GIVEN TASK: Write out the portion of the mainsail trim thread below starting at "Currently when the" and ending at "in these conditions.", word for word.

SELECTED EXCERPT:
# Mainsail Controls for conditions



## mikehoyt (Nov 27, 2000)

My boat is a 26 foot fractional rig and has the usual mainsail controls (traveller, sheet, outhaul, vang, backstay, cunningham, halyard).

I am looking for "Sailing For Dummies" for upwind performance. Particularly in lighter airs.

Currently when the wind is light I go for power by easing the main halyard to put a bag in the sail, easing the outhaul by about 2 inches and letting the backstay adjutment off most of the way. As the wind picks up and I feel the boat becoming overpowered I tension the outhaul, main halyard and backstay to flatten the sail. As the wind picks up more I lower the traveller and use the sheet to spill the wind out of the main ... driving with mostly the jib. I mostly ignore the vang and leave it reasonably tight.

So ... I think it''s time to start trimming more wisely. From what I have read it is good to get power out of the main by making it full as you accellerate out of the tack. ... but I am now readinging that in light winds the sail should be flat? after the accelleration? I had been leaving the main full in these conditions.

My biggest problem I have with the reading I have come accross is that it is typically information overload. I am thinking a simple 1-2-3 approach for upwind performance would be nice.

Any comments?

Many Thanks

Mike


----------



## bob_walden (May 1, 2003)

It seems to me you''re past the "sailing for dummies" point, Mike. 

A book I can recommend, which I have yet to get everything out of after over a year of reading and re-reading and re-reading: "A Manual of Sail Trim", by Stuart H. Walker. Something to read, think about, sail, then re-read and so on several times. He organizes the book nicely, focusing on situations: acceleration, low leeway, pointing, etc, and special conditions like dirty air, gust control, ligt-moderate-heavy wind, etc. as well as racing maneuvers.

Re your question about "From what I have read it is good to get power out of the main by making it full as you accellerate out of the tack. ... but I am now readinging that in light winds the sail should be flat? after the accelleration?", yes to both. In general, you want a fuller main coming out of a tack, coupled with footing off a bit--ie, sailing a little below close hauled--to speed up. Then, after you''ve recovered your speed after the tack, focus on pointing, which will usually mean hauling the main back in and flattening out. On the boat I race on, we "give up" the fine-tune on the mainsheet during a tack, which is the 20:1 system on our main. That eases the main sheet by maybe 5-10% during the tack. Then we haul that fine-tune back in maybe 30-0 seconds after the tack.

ENTRIES SUPPLIED:
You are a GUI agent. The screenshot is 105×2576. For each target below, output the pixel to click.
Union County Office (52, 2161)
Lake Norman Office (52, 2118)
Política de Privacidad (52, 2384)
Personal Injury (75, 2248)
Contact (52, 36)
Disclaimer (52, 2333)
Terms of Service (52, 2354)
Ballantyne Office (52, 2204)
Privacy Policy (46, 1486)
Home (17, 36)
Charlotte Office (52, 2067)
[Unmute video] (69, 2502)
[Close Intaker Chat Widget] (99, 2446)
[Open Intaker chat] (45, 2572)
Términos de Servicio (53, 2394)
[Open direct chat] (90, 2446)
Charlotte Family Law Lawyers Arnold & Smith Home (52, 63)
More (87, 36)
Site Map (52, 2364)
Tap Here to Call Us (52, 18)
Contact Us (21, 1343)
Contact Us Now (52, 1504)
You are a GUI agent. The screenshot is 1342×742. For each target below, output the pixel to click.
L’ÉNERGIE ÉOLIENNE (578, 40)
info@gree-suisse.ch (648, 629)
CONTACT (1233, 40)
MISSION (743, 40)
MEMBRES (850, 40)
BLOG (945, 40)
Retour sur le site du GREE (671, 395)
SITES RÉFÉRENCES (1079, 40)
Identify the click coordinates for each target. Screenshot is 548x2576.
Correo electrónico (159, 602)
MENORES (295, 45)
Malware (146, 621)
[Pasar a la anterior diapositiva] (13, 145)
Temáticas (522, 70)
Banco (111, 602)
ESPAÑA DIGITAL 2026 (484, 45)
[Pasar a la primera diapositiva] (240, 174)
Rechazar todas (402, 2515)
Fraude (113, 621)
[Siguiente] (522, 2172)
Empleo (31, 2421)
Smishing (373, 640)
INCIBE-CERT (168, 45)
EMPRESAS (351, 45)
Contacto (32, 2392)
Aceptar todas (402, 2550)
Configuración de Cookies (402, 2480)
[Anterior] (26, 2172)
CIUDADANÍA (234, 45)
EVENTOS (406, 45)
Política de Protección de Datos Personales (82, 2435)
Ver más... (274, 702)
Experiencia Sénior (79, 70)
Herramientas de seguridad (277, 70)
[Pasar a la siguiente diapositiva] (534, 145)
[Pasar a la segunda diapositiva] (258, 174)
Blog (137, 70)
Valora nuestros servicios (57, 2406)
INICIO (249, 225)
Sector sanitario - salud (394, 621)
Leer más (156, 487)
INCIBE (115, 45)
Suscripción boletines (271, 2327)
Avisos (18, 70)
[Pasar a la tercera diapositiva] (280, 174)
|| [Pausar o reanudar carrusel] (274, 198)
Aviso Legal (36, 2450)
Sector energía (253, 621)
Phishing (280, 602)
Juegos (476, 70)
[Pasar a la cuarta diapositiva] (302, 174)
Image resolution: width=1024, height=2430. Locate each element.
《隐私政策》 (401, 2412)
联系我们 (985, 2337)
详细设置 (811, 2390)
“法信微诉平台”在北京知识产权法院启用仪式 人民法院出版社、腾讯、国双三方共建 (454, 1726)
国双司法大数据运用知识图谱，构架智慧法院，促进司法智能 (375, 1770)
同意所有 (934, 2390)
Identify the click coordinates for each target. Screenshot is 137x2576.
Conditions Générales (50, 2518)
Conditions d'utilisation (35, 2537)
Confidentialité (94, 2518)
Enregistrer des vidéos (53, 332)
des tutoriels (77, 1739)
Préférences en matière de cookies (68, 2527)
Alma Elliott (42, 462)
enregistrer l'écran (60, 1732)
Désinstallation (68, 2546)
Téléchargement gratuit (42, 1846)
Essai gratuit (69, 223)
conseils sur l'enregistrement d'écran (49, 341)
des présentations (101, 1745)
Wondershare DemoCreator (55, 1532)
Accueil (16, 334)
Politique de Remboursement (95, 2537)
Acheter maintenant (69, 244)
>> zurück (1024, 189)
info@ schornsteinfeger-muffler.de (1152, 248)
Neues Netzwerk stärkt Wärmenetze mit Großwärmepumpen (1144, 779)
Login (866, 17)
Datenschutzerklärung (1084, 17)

SOLUTION:
Currently when the wind is light I go for power by easing the main halyard to put a bag in the sail, easing the outhaul by about 2 inches and letting the backstay adjutment off most of the way. As the wind picks up and I feel the boat becoming overpowered I tension the outhaul, main halyard and backstay to flatten the sail. As the wind picks up more I lower the traveller and use the sheet to spill the wind out of the main ... driving with mostly the jib. I mostly ignore the vang and leave it reasonably tight.

So ... I think it''s time to start trimming more wisely. From what I have read it is good to get power out of the main by making it full as you accellerate out of the tack. ... but I am now readinging that in light winds the sail should be flat? after the accelleration? I had been leaving the main full in these conditions.